La paisible commune urbaine de Siguiri a été le théâtre d’une macabre découverte ce samedi 5 avril 2025. Le corps sans vie de Sabaliya Rasak Kali, un jeune homme de 36 ans originaire d’Inde, a été retrouvé pendu dans une chambre de l’hôtel Mandén. La nouvelle a rapidement semé l’émoi dans la localité, soulevant de nombreuses interrogations quant aux circonstances de ce décès.
Selon les premières informations recueillies, la victime était arrivée en Guinée dans le cadre professionnel, dans le but de vendre des pièces détachées. Il avait entrepris les démarches pour l’obtention de son visa, mais son dossier était encore incomplet. Après avoir passé une seule nuit à l’hôtel, c’est un spectacle tragique qui attendait le personnel ce samedi matin : Sabaliya Rasak Kali a été découvert sans vie, pendu dans sa chambre.

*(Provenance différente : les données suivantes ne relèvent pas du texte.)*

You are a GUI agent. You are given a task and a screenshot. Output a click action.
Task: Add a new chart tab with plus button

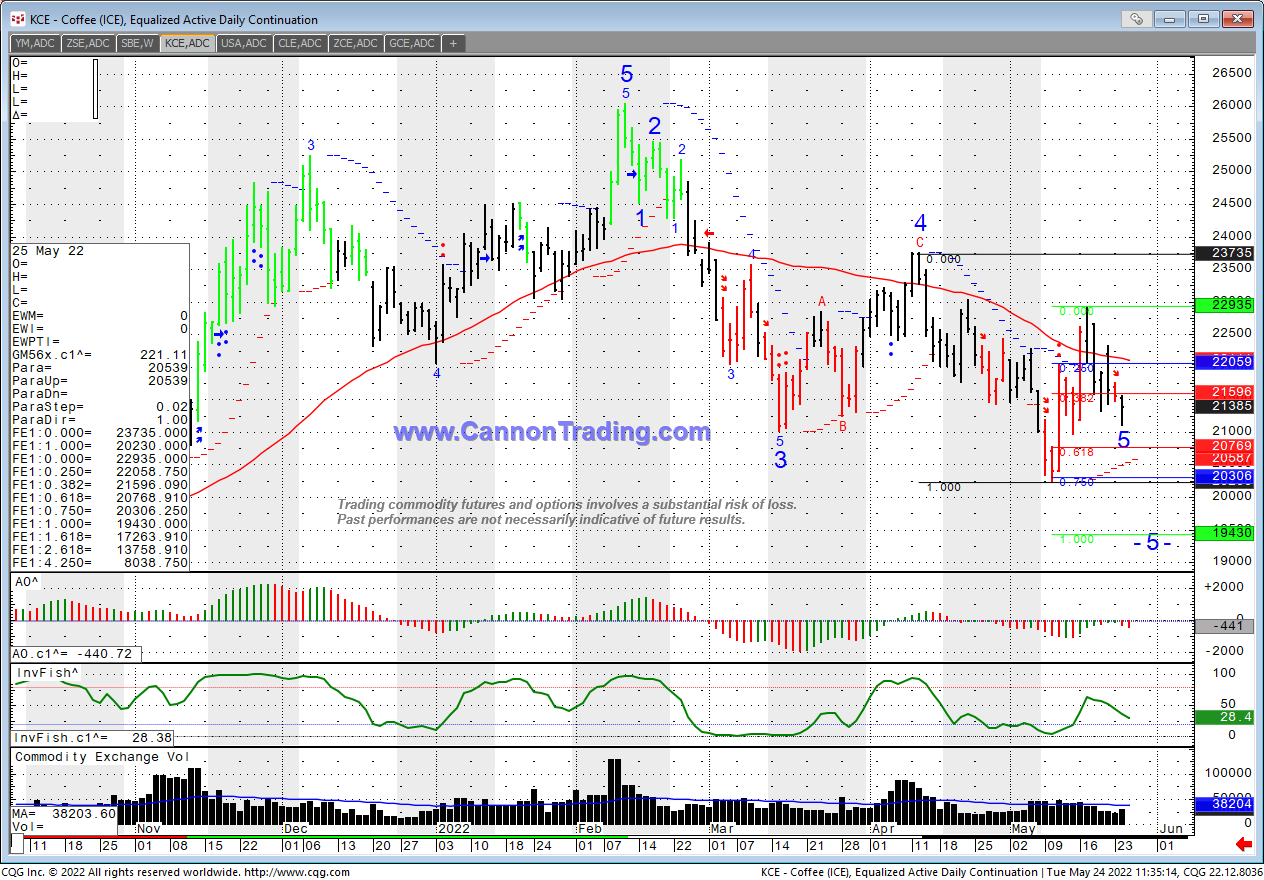pos(453,43)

Le docteur Abdoulaye Bachirou Condé, médecin lieutenant du haut commandement de la gendarmerie nationale et en service à l’hôpital préfectoral de Siguiri, s’est rendu sur les lieux à la demande du procureur de la République. Son expertise a rapidement mis en lumière des éléments troublants.

« Nous avons constaté que la clé n’était pas dans la serrure, ce qui a suscité nos doutes », a-t-il déclaré, soulignant l’incohérence de cette observation avec un suicide par pendaison.
Mais les suspicions du médecin légiste ne s’arrêtaient pas là. Après un examen minutieux de la scène, le docteur Condé a qualifié la mort de Sabaliya Rasak Kali de « pendaison mise en scène ». « Il ne s’agit pas d’une pendaison classique, mais plutôt d’une mise en scène », a-t-il affirmé avec conviction. La présence d’une barre de fer au sol est venue renforcer ses doutes quant à la thèse du suicide.
« Les conditions d’une véritable pendaison n’étaient pas réunies », a-t-il précisé, laissant entendre qu’une intervention extérieure pourrait être à l’origine de la mort du jeune homme. « Il semble qu’une personne mal intentionnée lui ait fait du mal, puis ait déposé la clé sur la table. »
Face à ces constatations alarmantes, le procureur de la République a été immédiatement informé. Le docteur Condé a insisté sur le caractère « suspect et violent » du décès, évoquant une mort « probablement liée à une pendaison », tout en soulignant la manipulation de la scène.
Afin de faire la lumière sur cette affaire nébuleuse, plusieurs personnes ont été interpellées et sont actuellement interrogées. Les enquêteurs s’efforcent de reconstituer les dernières heures de Sabaliya Rasak Kali et de déterminer si la thèse de la « pendaison mise en scène » se confirme. Cette tragédie soulève de profondes questions sur la sécurité des voyageurs et les circonstances exactes qui ont conduit à la mort de ce jeune homme venu d’Inde en quête d’opportunités. L’enquête en cours promet de révéler les dessous de ce drame et, espérons le, d’apporter des réponses à la famille et aux proches de la victime.